[What to produce] Locate the line that contains "Select the BOOTCAMP volume in sidebar" in the entries below, then repeat it and every following line through the line that contains "Click the debug bug icon in toolbar", exactly, and no others.

[Collected data entries]
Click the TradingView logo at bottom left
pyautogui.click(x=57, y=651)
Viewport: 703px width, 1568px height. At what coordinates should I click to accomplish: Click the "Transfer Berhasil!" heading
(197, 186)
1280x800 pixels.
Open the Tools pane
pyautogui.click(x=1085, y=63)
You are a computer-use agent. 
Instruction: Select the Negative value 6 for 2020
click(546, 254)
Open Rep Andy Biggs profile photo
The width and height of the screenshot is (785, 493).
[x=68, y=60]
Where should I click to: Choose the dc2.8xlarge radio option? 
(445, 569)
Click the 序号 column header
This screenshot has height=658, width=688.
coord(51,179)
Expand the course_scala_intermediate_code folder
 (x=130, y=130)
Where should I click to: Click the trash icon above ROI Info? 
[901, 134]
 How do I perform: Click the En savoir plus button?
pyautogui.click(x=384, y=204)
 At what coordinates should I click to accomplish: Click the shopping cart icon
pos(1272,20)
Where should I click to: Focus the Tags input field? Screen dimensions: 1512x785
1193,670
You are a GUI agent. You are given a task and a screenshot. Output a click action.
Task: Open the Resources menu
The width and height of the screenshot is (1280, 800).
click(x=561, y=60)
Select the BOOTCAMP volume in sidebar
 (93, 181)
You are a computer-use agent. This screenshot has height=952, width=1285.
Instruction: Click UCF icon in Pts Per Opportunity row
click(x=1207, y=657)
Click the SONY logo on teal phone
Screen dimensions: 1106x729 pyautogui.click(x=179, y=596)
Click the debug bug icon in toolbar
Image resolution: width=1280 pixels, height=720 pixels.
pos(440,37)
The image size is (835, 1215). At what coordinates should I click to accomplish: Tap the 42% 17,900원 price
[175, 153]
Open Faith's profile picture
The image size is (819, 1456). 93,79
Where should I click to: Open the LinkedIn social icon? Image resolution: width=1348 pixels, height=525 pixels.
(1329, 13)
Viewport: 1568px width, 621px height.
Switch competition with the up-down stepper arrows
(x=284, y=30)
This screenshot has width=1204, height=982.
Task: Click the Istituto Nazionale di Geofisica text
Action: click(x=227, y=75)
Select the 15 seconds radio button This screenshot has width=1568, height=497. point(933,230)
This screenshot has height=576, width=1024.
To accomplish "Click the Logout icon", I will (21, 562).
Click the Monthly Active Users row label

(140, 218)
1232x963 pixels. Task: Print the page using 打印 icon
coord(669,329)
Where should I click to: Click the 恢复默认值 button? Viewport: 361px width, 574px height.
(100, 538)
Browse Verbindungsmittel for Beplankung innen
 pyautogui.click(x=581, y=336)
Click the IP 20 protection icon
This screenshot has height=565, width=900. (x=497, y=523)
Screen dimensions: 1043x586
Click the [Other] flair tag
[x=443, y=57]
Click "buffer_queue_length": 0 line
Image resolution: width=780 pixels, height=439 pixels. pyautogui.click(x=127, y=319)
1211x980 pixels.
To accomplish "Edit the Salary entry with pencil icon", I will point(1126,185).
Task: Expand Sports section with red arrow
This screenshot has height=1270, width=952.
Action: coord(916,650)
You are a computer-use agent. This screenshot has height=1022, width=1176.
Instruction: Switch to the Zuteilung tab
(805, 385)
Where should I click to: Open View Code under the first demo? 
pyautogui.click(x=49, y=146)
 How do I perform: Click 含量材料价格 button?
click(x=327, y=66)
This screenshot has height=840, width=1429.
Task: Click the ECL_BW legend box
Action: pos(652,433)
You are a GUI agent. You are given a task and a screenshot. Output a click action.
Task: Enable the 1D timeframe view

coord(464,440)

[Exercise result]
Select the BOOTCAMP volume in sidebar
 (93, 181)
You are a computer-use agent. This screenshot has height=952, width=1285.
Instruction: Click UCF icon in Pts Per Opportunity row
click(x=1207, y=657)
Click the SONY logo on teal phone
Screen dimensions: 1106x729 pyautogui.click(x=179, y=596)
Click the debug bug icon in toolbar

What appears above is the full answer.